### What the exercise asks
With pictures removed, the data below should be returned exactly.

### Recorded information
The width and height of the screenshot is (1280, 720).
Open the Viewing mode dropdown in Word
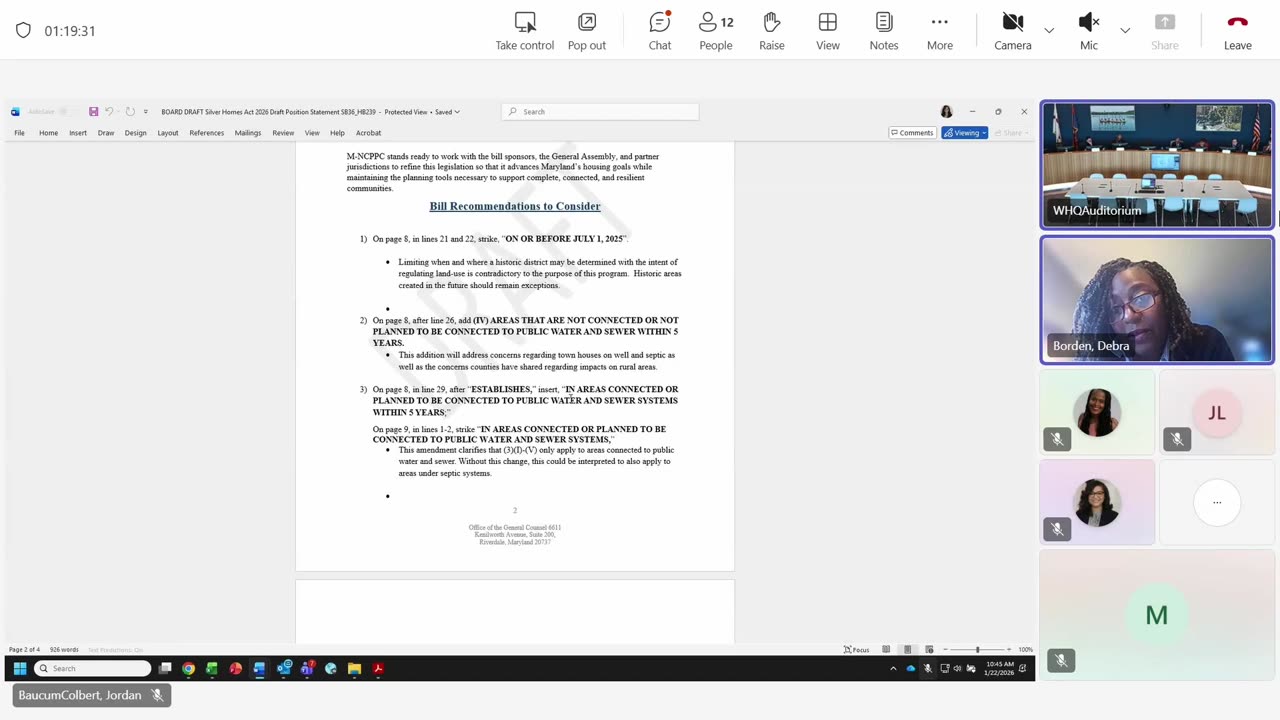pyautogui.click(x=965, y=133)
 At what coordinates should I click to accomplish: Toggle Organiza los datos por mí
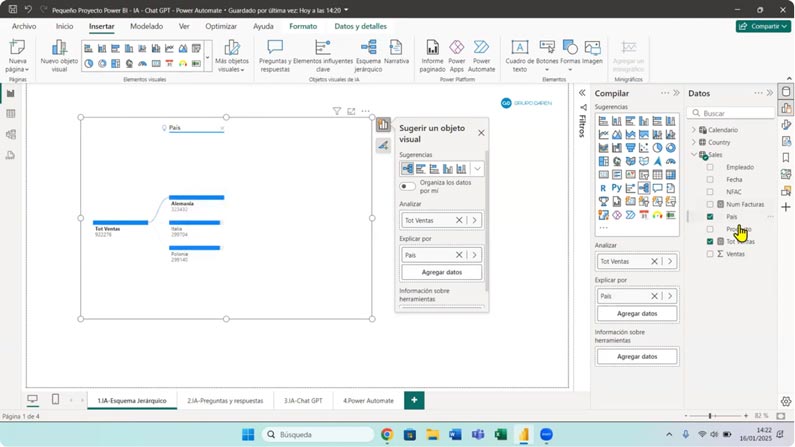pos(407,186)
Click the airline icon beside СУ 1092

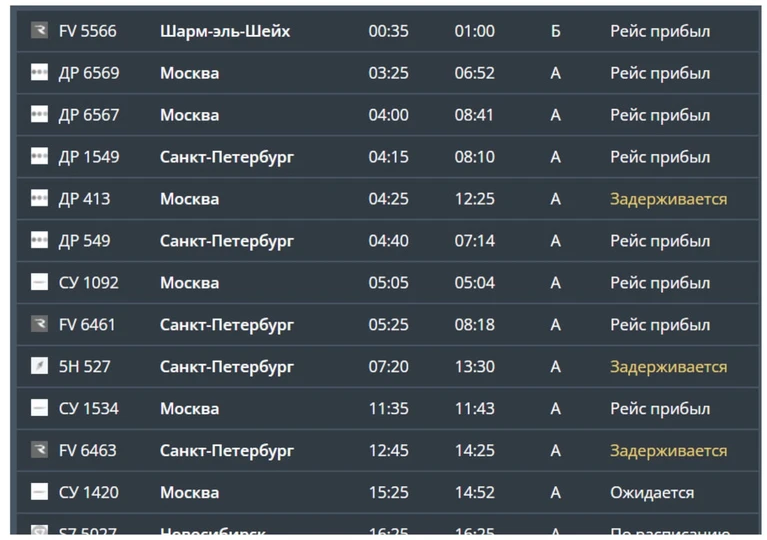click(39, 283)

### Response to the task
The width and height of the screenshot is (1280, 720).
Open the Viewing mode dropdown in Word
pyautogui.click(x=965, y=133)
 At what coordinates should I click to accomplish: Toggle Organiza los datos por mí
pos(407,186)
Click the airline icon beside СУ 1092

click(39, 283)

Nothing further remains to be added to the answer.